Substantial and Procedural Indecency?
Prof Waugaman says he can “only assume” that the common decency of Florida State University Prof Gary Taylor, a contributor in the journal, was over-ridden by his emotions when the latter said that the former’s paper is “as unconvincing as those of Holocaust deniers and other conspiracy theorists.”He adds that aside from the way Prof Taylor stated his reason for rejecting the paper as part of peer review, the latter also cited “especially disgusting” comparisons using the Holocaust.
According to Prof Waugaman, Prof Taylor’s use of the Holocaust as an example offends the genocides’ survivors and their relatives. He relates that one of his fellow Oxfordians lost more than 70 relatives in the Holocaust was especially disgusted by the comparison.
Prof Waugaman points out that the journal was already in the process of editing his paper after they have accepted it. After which however, he received information that the editors had stood down and the new set of editors will not publish his writing.
The paper by Prof Waugaman, arguing the case that poems and plays credited to Shakespeare were in fact written by Edward de Vere, Earl of Oxford, also talks about the reasons why openly discussing the authorship question of the Shakespearean works is still considered taboo. The essay was rejected by the new editors of the Italian journal. He argues that the rejection is a commission of “breach of good faith.”
Indecency Vs. Indecency?
On his part, distinguished research professor Prof Taylor asserts that Prof Waugaman’s paper was “fundamentally unscholarly, irrational and illogical” in the first place. He argues that he used the Holocaust as an example because, he says, Prof Waugaman’s paper used “the same kind of conspiratorial claims” that Holocaust-deniers used.
Prof Taylor expounds that the kinds of claims mentioned are not admissible as support because they dismiss empirical evidence as just another conspiracy.
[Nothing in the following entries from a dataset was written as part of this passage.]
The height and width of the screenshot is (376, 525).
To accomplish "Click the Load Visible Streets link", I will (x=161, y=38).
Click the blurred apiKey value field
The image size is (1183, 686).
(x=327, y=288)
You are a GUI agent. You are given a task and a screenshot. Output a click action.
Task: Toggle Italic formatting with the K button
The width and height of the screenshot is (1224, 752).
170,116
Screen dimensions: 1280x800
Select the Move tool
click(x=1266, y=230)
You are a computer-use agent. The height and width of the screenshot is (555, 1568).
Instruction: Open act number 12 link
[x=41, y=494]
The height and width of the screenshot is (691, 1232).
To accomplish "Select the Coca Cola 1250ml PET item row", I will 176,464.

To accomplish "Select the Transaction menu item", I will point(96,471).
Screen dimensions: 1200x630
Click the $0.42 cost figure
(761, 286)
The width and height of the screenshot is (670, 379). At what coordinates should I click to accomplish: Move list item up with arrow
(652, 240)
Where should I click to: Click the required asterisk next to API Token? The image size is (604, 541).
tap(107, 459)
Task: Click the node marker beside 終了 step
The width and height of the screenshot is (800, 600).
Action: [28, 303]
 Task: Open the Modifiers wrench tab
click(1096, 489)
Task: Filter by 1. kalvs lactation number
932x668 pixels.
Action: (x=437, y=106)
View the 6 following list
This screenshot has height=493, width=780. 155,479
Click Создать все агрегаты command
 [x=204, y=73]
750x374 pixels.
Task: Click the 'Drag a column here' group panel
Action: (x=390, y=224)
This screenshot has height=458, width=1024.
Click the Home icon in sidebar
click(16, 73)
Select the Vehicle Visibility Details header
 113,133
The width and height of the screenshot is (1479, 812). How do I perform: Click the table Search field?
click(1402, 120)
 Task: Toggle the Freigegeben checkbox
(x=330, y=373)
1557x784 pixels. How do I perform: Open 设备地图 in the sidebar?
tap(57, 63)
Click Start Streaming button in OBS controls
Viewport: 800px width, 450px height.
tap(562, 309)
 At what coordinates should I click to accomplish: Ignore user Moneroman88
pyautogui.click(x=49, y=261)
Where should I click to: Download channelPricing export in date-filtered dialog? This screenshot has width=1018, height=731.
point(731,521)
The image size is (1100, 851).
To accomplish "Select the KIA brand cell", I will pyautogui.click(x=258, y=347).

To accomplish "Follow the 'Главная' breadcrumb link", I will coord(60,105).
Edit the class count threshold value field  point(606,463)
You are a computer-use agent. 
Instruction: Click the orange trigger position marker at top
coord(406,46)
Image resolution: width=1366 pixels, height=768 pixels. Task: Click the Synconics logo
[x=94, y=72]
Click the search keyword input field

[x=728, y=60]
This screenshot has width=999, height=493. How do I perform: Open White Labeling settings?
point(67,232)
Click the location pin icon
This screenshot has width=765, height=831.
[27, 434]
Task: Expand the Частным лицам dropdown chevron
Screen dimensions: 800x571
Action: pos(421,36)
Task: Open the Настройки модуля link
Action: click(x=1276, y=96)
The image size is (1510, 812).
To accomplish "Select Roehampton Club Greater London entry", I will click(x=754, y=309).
He emphasises that his use of example should not be construed that the damage to Shakespeare is comparable to the damage of millions of people killed by the Nazis.
The Final Say
The journal’s editor, Sapienza University, Rome, Prof Rosy Colombo says that editors and publishers deciding to not publish papers which have been accepted and edited or revised are “not at all unusual.” It is still entirely acceptable and decent for the publisher or editor of a book or a journal to decide against publishing your paper if you still do not have a contract signed by them and you.
What can you say about the manner in which this specific academic debate unfolded? Have you observed in your university how opposing academics argue their points on paper and in interviews? Are you given opportunities to do academic argument on paper, interviews, actual face to face debates and other environments of the same atmosphere?